▶ [Stated exercise 1] Rewrite the passage on Modi's swearing-in, starting at "Modi took his" and ending at "the new term.", with "coalition partners" changed to "allies".
▶ [Stated exercise 2] In the passage on Modi's swearing-in, which earlier Indian prime minister was also sworn in for three successive terms?
▶ [Stated exercise 3] Carry the passage on Modi's swearing-in forward from its last sentence.

▶ [Provided text]
Modi took his oath alongside around 70 ministers, including some from parties belonging to his National Development Alliance coalition (NDA). The ministers’ new posts were not immediately announced; his office is expected to unveil ministerial appointments for the next government in the coming days, or as early as Sunday night. Analysts are waiting to see if Modi will relinquish key ministries to satisfy his coalition partners and whether his power will be curtailed heading into the new term.

Sunday’s ceremony, held at the grand presidential palace on a sweltering summer night in New Delhi, marked a rare accomplishment but also a humbling new reality for the 73-year-old leader of the Bharatiya Janata Party (BJP). Modi became only the second Indian prime minister, after Jawaharlal Nehru, India’s founding father, to be sworn in for three successive terms. But it also marked the beginning of one of the most uncertain periods of his career.

▶ [Collected material]
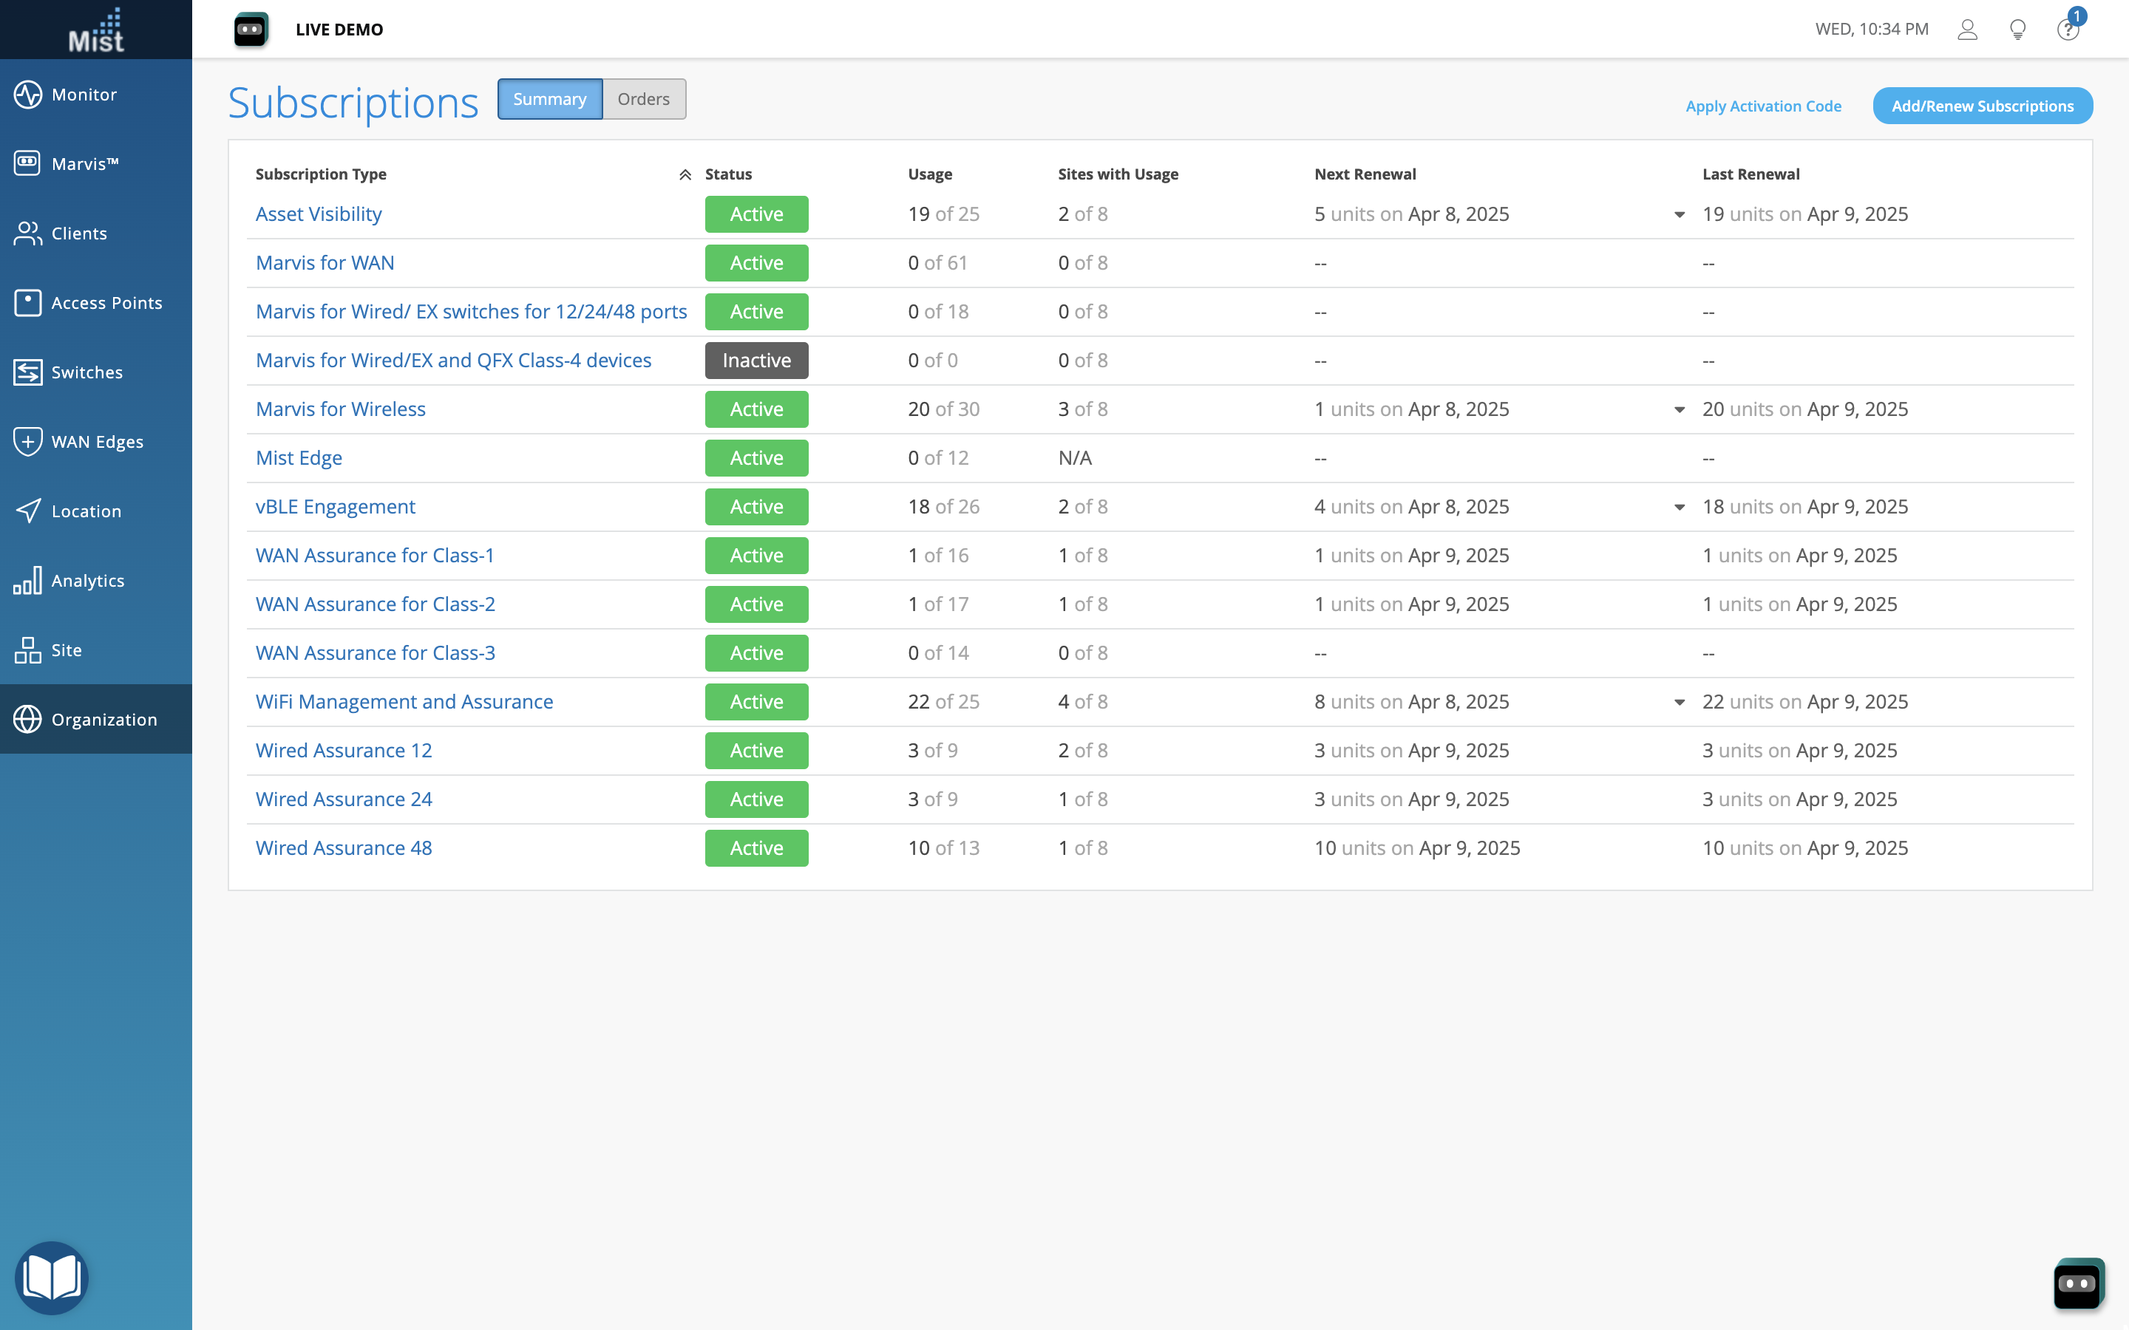2129x1330 pixels.
Task: Click the lightbulb ideas icon
Action: [x=2018, y=30]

▶ [Task result 1]
Modi took his oath alongside around 70 ministers, including some from parties belonging to his National Development Alliance coalition (NDA). The ministers’ new posts were not immediately announced; his office is expected to unveil ministerial appointments for the next government in the coming days, or as early as Sunday night. Analysts are waiting to see if Modi will relinquish key ministries to satisfy his allies and whether his power will be curtailed heading into the new term.

▶ [Task result 2] Jawaharlal Nehru

▶ [Task result 3]
After winning an outright majority in Parliament in 2014 and 2019, Modi consolidated power, sidelined his rivals and built up a cult of personality, with his cabinet ministers regularly pledging fealty to Modi in public and his face adorning ubiquitous billboards and government welfare campaigns.

But election results this week showed that his BJP won only 240 of the 272 seats needed for a majority in the Lok Sabha lower house. For the first time, Modi needed help from his National Development Alliance coalition partners to form a new government. And as he began power-sharing negotiations behind closed doors last week, Modi already began to strike a more humble tone in public.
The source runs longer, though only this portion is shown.